Lapid denied that he was unwilling to talk with Netanyahu at all to reach a compromise on the controversial legislation, insisting he was open to “true talks, not deceitful” ones, and reiterated his demand that legislating the judicial changes be put on hold first. He said the pause period should be laid down by Herzog, who has offered to mediate negotiations to reach a compromise agreement.
Any dialogue, Lapid said, must be based on the principle that the process is first stopped. As for his past demand that the pause is 60 days, he said that was just a suggestion for a reasonable period, and that Herzog should decide how long is needed.
Just ahead of Netanyahu’s announcement, four lawmakers from Gantz’s National Unity party and Netanyahu’s Likud issued a joint statement calling on all parties to reach a broad agreement.
“The State of Israel is currently facing many complex challenges in the fields of society, the economy, and its international status and is facing attacks and security challenges more serious than ever before,” said the statement signed by Likud’s Danny Dannon and Yuli Edelstein along with National Unity’s Gadi Eisenkot and Chili Tropper.

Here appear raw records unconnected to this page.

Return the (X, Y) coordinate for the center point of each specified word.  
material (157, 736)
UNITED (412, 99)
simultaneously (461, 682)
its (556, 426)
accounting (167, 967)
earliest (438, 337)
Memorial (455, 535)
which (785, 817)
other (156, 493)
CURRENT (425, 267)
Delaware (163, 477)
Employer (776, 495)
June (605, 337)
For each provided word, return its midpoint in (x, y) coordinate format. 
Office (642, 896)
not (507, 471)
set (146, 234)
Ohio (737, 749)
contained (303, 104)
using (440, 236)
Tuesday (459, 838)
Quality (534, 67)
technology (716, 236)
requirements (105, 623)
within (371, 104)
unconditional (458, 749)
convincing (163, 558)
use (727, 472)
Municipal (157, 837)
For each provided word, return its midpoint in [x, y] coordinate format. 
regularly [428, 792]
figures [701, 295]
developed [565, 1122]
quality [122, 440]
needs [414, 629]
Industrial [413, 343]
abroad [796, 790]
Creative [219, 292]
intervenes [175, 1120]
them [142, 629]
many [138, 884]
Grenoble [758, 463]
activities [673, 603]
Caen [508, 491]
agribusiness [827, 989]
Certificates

“Above all of these hovers, like a dark shadow, the grave controversy that tears and divides the public in Israel regarding the various proposals concerning the Israeli justice system. We have no doubt that although the disputes are substantial, we must act in every way to reach broad agreements,” the statement said.
They urged all members of the Knesset to support the proposal for talks put forward by Herzog.
Meanwhile, Justice Minister Yariv Levin, and Knesset Constitution, Law, and Justice Committee chairman MK Simcha Rothman said they were willing to answer Gantz’s call for talks, but without preconditions.
In a joint statement, Levin and Rothman said: “Gantz — let’s set a place and time and sit and talk. Without preconditions.”
But Channel 12 reported that neither was willing to stop the legislative process to do so, with plans to move forward at full speed with the various bills.